After wearing your period pants, you can simply wash it in the washing machine and reuse it. In this way, you also make a valuable contribution to protecting the environment, as you save a considerable amount of waste over time compared to classic disposable menstrual products.
Do you already know Weekiss?
If you are curious and would like to see for yourself the reliability and comfort of period underwear, you have come to the right place. In our shop you will find a selection of period underwear in different designs and absorbencies.
Weekiss period underwear is made with certified organic cotton and is also free from potentially harmful biocides. You can rest assured that you are choosing menstrual panties that leave nothing to be desired in terms of quality, comfort and sustainability.
Our conclusion on getting your period back after just two weeks
Your normal menstrual bleeding and therefore a significantly shortened cycle are by no means the only possible reasons for unexpectedly early bleeding. So it's not necessarily the case that you've already had your period after two weeks. You may simply be having normal spotting, which can occur during ovulation.

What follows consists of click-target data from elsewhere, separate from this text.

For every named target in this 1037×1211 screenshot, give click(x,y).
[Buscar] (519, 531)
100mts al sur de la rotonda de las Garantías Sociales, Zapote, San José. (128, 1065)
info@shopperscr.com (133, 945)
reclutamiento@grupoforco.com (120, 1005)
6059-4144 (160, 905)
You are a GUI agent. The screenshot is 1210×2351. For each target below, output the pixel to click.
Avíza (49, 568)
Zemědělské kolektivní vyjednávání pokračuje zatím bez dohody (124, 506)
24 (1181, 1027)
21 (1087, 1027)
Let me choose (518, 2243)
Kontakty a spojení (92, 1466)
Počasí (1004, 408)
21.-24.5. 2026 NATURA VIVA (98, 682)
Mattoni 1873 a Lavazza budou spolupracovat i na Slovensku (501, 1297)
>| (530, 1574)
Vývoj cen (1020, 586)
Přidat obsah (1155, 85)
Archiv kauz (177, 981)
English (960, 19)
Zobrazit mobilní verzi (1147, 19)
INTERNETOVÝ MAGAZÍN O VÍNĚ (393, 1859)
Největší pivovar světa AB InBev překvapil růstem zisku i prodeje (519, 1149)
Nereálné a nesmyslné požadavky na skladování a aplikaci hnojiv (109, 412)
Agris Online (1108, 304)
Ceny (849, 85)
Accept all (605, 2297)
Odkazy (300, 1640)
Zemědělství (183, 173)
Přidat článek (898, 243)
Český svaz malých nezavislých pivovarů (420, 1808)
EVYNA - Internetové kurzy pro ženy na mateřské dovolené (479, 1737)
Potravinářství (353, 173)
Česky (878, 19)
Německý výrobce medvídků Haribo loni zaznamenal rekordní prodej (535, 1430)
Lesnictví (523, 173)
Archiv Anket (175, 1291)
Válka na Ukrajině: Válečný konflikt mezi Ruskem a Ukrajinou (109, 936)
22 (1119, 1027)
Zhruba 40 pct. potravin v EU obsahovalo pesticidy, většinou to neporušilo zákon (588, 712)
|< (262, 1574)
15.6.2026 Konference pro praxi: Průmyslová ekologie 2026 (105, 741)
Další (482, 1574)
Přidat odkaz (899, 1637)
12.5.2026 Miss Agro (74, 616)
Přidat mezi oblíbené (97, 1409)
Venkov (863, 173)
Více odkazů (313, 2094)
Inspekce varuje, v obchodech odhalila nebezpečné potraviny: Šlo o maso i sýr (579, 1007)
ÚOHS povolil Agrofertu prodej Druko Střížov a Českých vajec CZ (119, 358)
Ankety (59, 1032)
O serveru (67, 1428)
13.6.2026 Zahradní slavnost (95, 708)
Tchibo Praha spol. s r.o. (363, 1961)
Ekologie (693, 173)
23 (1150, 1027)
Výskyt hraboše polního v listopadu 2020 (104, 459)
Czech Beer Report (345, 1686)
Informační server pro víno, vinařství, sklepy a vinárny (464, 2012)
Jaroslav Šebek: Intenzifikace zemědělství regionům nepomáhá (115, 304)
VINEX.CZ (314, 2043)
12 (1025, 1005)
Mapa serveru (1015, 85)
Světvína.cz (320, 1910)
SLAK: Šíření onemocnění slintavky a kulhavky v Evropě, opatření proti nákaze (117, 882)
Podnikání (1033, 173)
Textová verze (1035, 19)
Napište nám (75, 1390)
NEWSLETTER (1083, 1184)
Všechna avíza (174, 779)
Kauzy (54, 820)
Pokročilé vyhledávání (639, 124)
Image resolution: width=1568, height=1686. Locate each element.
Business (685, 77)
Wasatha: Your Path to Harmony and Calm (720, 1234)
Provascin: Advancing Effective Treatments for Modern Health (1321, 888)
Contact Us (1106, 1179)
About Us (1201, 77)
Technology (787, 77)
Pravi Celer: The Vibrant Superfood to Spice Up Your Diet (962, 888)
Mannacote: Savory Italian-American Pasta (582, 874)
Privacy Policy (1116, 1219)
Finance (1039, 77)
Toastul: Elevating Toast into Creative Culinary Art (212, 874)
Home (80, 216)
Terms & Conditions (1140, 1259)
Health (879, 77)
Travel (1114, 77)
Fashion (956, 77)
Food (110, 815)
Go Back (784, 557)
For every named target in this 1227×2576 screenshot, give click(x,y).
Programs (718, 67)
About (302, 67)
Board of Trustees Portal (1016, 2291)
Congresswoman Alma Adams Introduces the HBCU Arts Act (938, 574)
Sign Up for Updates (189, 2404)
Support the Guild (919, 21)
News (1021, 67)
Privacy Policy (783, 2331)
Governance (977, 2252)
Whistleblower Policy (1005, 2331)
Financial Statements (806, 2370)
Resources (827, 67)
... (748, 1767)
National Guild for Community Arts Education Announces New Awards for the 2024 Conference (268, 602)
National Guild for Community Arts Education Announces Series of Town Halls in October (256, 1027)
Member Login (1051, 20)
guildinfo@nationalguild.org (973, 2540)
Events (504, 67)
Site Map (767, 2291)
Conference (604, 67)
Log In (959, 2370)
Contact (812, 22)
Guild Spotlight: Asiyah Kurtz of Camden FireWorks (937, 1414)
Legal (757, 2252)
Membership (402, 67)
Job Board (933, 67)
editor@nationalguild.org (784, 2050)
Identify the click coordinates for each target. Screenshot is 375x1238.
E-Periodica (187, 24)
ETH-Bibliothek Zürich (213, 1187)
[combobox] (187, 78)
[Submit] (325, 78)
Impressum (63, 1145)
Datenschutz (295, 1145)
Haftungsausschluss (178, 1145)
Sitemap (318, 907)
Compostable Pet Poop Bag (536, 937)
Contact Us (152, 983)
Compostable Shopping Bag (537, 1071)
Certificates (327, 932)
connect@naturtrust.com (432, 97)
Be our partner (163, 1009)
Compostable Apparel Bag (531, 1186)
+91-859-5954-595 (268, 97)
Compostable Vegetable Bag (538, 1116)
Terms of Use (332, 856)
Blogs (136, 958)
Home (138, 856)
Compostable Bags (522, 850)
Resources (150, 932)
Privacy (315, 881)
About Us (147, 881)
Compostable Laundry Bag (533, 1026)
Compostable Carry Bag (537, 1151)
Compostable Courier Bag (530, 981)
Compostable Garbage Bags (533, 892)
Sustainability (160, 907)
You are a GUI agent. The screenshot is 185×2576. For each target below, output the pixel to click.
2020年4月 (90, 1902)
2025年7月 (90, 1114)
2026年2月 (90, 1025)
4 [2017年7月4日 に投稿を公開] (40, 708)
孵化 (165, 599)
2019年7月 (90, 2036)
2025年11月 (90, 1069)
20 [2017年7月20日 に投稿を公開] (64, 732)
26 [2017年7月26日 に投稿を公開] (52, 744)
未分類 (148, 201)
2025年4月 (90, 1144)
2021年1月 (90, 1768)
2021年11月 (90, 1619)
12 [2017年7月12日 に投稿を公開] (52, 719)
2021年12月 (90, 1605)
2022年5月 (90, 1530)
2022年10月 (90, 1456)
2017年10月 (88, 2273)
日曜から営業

You may also be pregnant and have had implantation bleeding, which of course has nothing to do with your normal menstruation. If in doubt, you should always seek the advice of your gynaecologist if you have any abnormalities concerning your menstrual cycle or your period.
Your gynaecologist can not only advise you on how to deal with your early periods. She can also rule out possible illnesses as the cause if the bleeding makes it seem as if you've already had your period after two weeks.